Revenue from the tax will help pay for the health-care overhaul, which is expected to extend coverage to millions of uninsured or underinsured Americans.
However, because most large corporations self-insure their workforce, experts warn that insurance companies will pass the costs directly to small businesses. The vast majority purchase coverage in the fully insured market.
“Insurers have confirmed back to me that the tax will be passed down to consumers, and the direct impact will be staggering,” Ryan Thorn, owner of a small insurance planning firm near Salt Lake City, told lawmakers during a congressional hearing Thursday. “It disproportionately hits individuals and small-business owners, the people who have been hurt most by these challenging times.”
During his testimony, Thorn read letters from his small-business clients about the likely impact of the new health insurance tax. One wrote that the tax “scares the daylights out of us,” while another warned that it would likely “hasten the decision to move away from providing group coverage for our employees.”
The Department of Health and Human Services reports that among private businesses that offer health insurance, three of every four firms with between 100 and 500 employees purchase coverage in the fully insured market. The number jumped to 87 percent for firms with fewer than 100 workers.
On the other hand, 82 percent of large firms (500 or more employees) run their own health insurance programs.
Robert Zirkelback, a spokesman for America’s Health Insurance Plans, a trade group for insurance providers, acknowledged that small firms will likely “shoulder most of the burden” of the tax. Meanwhile, a new minimum-coverage requirement for employers with 50 or more workers will be broader than what some of them already offer, he said, which could further increase their costs as they are forced to supplement their current plans.
A new study by the National Federation of Independent Business, which has long pushed back against the health-care law, suggests that the health-care tax could reduce private-sector employment by several hundred thousand jobs over the next decade, more than half of which would come from small businesses. Based on its forecasts, the toll on gross domestic product could reach as high as $185 billion.

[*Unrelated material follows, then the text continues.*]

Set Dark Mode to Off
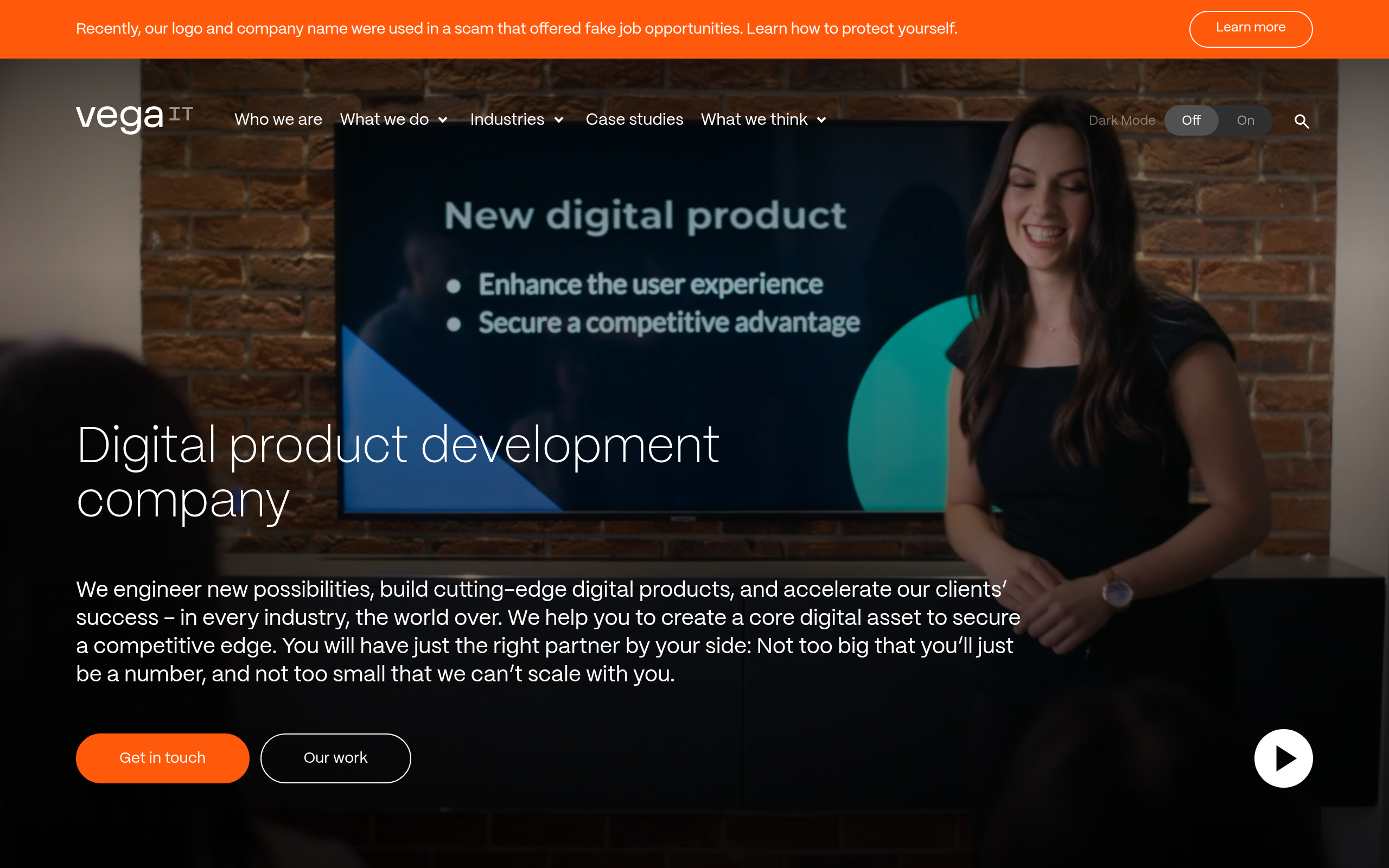Screen dimensions: 1389x868 point(1191,120)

Paul Van de Water, an economist with the Center on Budget and Policy Priorities, took issue with parts of the study, saying that the model does not account for higher compensation for employees in the form of better health coverage. He disputed the claim that the tax would eliminate jobs, too, citing estimates from the Congressional Budget Office that any changes in employment because of the health-care law will be negligible.

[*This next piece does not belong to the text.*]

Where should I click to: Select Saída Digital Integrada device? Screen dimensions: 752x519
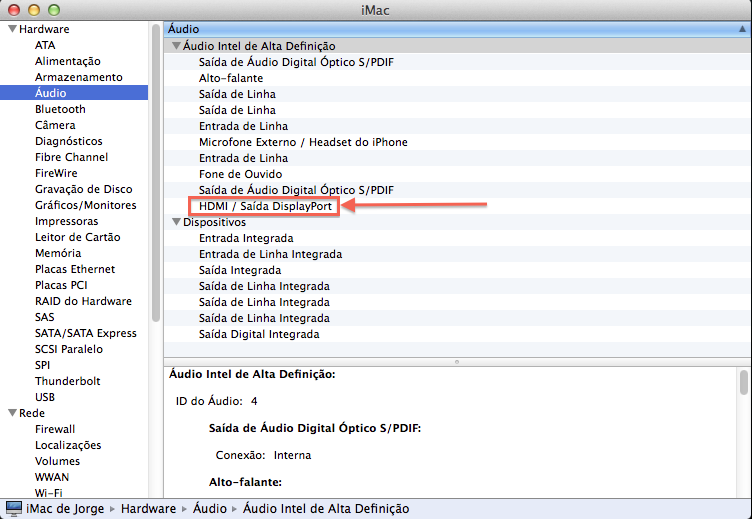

But even if the tax has some negative side effects, he said, that is the price the country must pay to improve the health-care system.
“No one likes taxes, per se, but we raise taxes to raise revenues to pay for things that we want to pay for,” Van de Water told members of the House Small Business Committee. “In this case, we are paying for an expansion of health-care coverage to 27 million Americans.”
Nevertheless, the concerns from small-business owners and insurance companies have prompted lawmakers to introduce bills that would repeal the health insurance tax — one from Sens. Orrin G. Hatch (R-Utah) and John Barrasso (R-Wyo.) and another from Reps. Charles W. Boustany Jr. (R-La.) and Jim Matheson (D-Utah).
Business lobbying groups from the manufacturing, construction and farming sectors have supported those efforts, citing similar concerns about the likely impact on their health insurance premiums.